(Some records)
+ + + + + + +

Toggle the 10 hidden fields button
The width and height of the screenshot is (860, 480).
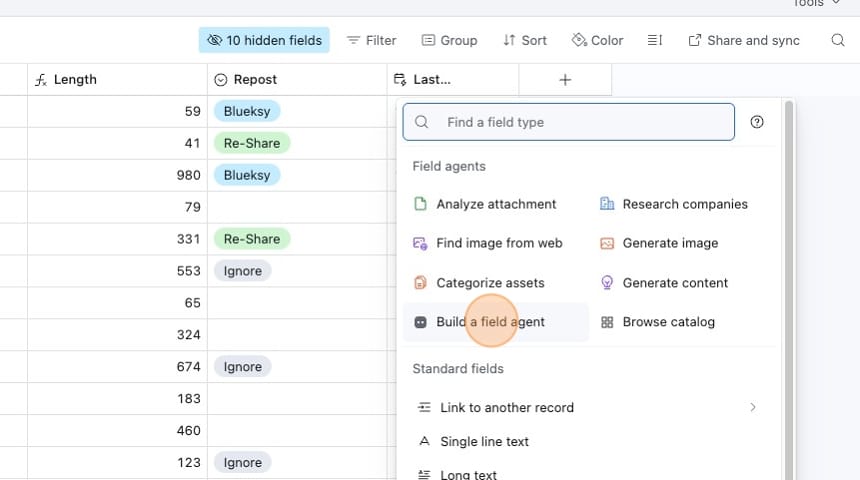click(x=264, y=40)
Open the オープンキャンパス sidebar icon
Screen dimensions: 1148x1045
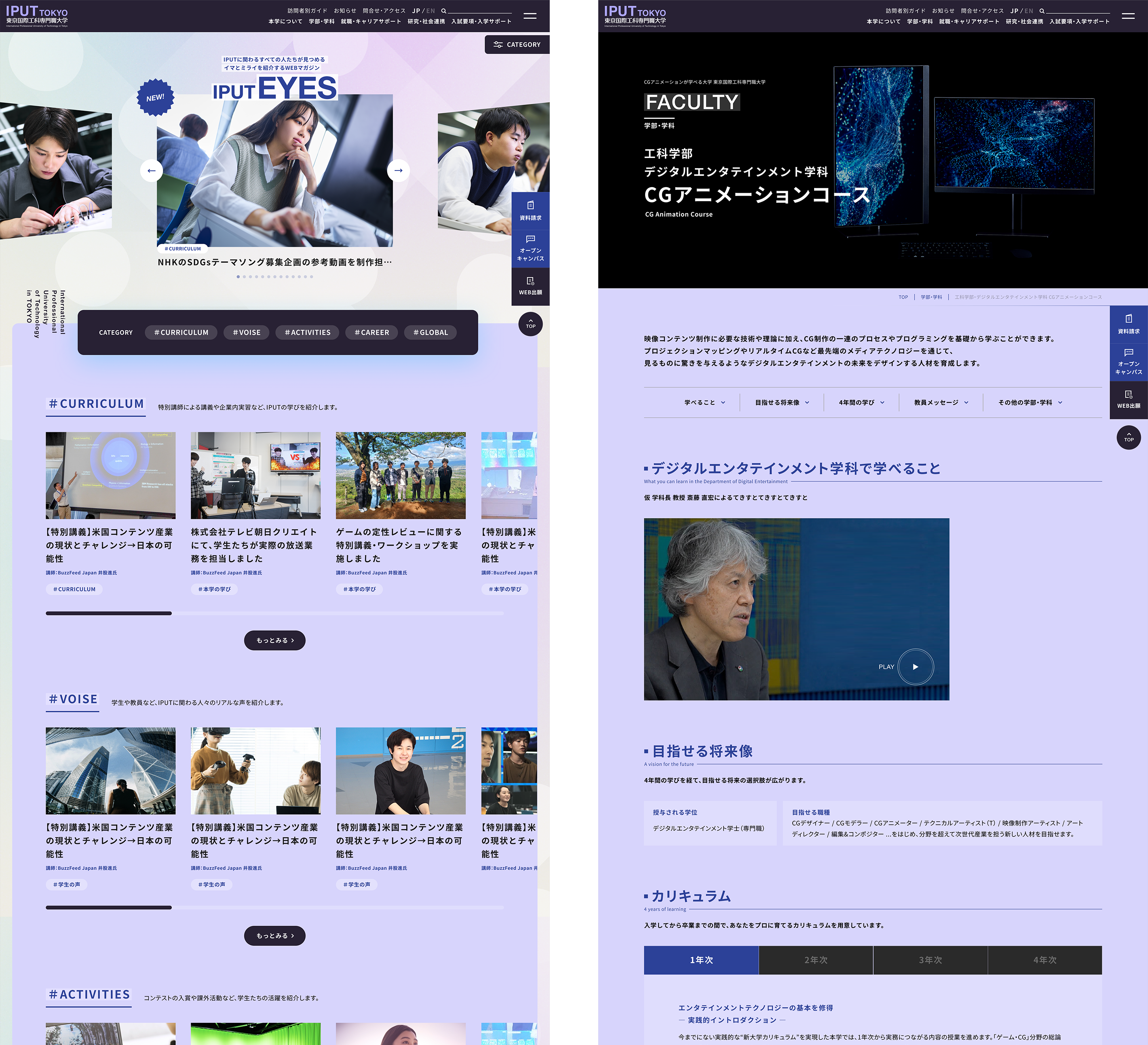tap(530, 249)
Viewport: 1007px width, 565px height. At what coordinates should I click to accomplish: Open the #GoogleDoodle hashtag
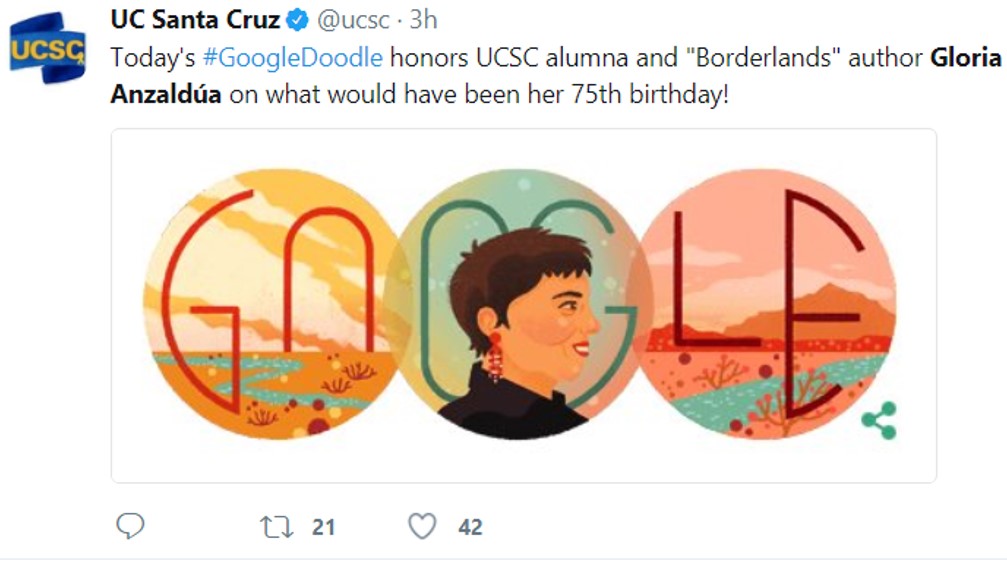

+ + + + + + +

Update all of the records by replacing "Open" with "Launch" wherever it occurs, leaving everything else unchanged. Omit the pictures from your answer.

SOLUTION.
Toggle the 10 hidden fields button
The width and height of the screenshot is (860, 480).
click(x=264, y=40)
Launch the オープンキャンパス sidebar icon
Screen dimensions: 1148x1045
tap(530, 249)
Viewport: 1007px width, 565px height. At what coordinates should I click to accomplish: Launch the #GoogleDoodle hashtag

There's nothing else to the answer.